TASK TO COMPLETE>
Exact repetition, please: start with the line where "Click the blue RSI" appears and stop after the final line of the records.

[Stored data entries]
((

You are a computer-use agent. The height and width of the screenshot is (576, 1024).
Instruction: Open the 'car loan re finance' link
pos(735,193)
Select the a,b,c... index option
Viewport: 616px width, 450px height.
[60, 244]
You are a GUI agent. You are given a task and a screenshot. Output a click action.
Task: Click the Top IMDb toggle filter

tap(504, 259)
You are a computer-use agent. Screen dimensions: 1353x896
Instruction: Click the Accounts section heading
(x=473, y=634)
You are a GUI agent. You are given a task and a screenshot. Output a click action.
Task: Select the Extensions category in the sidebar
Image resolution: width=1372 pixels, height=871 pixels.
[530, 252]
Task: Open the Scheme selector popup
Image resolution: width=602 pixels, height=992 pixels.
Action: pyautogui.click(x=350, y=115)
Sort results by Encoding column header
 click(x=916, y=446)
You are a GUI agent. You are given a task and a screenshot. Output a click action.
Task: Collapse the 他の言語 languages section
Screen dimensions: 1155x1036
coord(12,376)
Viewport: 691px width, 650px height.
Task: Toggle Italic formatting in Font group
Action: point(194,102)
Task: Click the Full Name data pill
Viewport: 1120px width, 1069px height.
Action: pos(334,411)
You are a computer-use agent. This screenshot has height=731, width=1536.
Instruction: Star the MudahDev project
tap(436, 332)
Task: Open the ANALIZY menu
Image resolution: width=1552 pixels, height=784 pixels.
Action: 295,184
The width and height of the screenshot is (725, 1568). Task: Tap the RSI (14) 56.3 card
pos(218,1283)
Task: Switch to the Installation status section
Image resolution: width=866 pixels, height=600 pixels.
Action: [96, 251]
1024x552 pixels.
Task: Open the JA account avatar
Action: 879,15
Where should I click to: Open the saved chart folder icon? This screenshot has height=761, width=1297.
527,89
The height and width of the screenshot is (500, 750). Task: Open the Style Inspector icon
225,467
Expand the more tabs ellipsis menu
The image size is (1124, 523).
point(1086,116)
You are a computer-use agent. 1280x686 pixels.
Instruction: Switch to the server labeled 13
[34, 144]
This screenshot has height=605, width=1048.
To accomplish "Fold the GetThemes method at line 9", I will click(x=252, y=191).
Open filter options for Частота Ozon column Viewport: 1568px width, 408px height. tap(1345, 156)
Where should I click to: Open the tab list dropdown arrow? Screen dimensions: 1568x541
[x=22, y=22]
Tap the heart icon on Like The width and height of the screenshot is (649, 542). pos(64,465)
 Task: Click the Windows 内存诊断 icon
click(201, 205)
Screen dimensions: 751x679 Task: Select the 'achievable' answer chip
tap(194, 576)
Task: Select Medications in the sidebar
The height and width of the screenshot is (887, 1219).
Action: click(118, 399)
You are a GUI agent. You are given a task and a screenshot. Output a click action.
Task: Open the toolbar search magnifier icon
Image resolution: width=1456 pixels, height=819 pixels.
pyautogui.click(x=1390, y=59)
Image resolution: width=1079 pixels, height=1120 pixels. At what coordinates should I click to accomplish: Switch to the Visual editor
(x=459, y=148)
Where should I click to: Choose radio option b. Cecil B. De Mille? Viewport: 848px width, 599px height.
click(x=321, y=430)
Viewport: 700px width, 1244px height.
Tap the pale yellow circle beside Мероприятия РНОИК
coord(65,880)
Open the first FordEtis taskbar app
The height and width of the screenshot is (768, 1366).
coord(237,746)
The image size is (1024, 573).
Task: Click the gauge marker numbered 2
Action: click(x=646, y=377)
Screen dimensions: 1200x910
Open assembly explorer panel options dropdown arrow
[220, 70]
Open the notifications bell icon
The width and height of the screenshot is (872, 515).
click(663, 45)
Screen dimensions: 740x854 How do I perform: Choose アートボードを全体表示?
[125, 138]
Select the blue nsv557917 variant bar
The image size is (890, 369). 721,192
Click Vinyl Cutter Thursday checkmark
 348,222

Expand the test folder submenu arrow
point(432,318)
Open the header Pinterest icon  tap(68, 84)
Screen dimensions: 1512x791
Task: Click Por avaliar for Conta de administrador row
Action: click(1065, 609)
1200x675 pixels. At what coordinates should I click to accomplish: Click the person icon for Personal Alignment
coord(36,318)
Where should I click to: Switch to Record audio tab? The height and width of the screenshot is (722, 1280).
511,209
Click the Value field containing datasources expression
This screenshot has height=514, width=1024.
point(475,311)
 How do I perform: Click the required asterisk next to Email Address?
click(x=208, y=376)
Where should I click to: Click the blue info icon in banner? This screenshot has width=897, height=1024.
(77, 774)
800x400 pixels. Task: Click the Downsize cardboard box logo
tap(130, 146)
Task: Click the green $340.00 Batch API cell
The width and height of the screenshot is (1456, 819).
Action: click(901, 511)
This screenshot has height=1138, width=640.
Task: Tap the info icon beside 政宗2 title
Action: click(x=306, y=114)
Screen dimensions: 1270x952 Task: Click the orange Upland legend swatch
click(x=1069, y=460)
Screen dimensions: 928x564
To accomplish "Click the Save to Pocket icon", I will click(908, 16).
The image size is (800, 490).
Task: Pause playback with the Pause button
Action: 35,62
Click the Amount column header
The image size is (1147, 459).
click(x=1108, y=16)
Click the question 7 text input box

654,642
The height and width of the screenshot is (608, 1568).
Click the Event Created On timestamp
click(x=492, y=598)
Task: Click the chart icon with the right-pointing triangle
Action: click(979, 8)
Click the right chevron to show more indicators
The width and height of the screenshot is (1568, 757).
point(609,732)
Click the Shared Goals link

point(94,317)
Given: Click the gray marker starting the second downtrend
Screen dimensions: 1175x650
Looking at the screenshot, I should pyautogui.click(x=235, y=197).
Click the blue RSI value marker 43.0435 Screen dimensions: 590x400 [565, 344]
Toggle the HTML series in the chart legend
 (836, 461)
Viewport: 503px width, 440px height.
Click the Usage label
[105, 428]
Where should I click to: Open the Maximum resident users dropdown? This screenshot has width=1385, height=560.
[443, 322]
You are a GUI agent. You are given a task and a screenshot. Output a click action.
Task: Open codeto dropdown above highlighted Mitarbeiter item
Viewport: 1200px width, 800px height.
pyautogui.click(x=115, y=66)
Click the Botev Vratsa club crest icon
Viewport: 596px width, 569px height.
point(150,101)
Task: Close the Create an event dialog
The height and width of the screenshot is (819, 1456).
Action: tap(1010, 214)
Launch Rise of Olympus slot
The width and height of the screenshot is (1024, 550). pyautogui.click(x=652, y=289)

))

SOLVED PROBLEM>
Click the blue RSI value marker 43.0435 Screen dimensions: 590x400 [565, 344]
Toggle the HTML series in the chart legend
 (836, 461)
Viewport: 503px width, 440px height.
Click the Usage label
[105, 428]
Where should I click to: Open the Maximum resident users dropdown? This screenshot has width=1385, height=560.
[443, 322]
You are a GUI agent. You are given a task and a screenshot. Output a click action.
Task: Open codeto dropdown above highlighted Mitarbeiter item
Viewport: 1200px width, 800px height.
pyautogui.click(x=115, y=66)
Click the Botev Vratsa club crest icon
Viewport: 596px width, 569px height.
point(150,101)
Task: Close the Create an event dialog
The height and width of the screenshot is (819, 1456).
Action: tap(1010, 214)
Launch Rise of Olympus slot
The width and height of the screenshot is (1024, 550). pyautogui.click(x=652, y=289)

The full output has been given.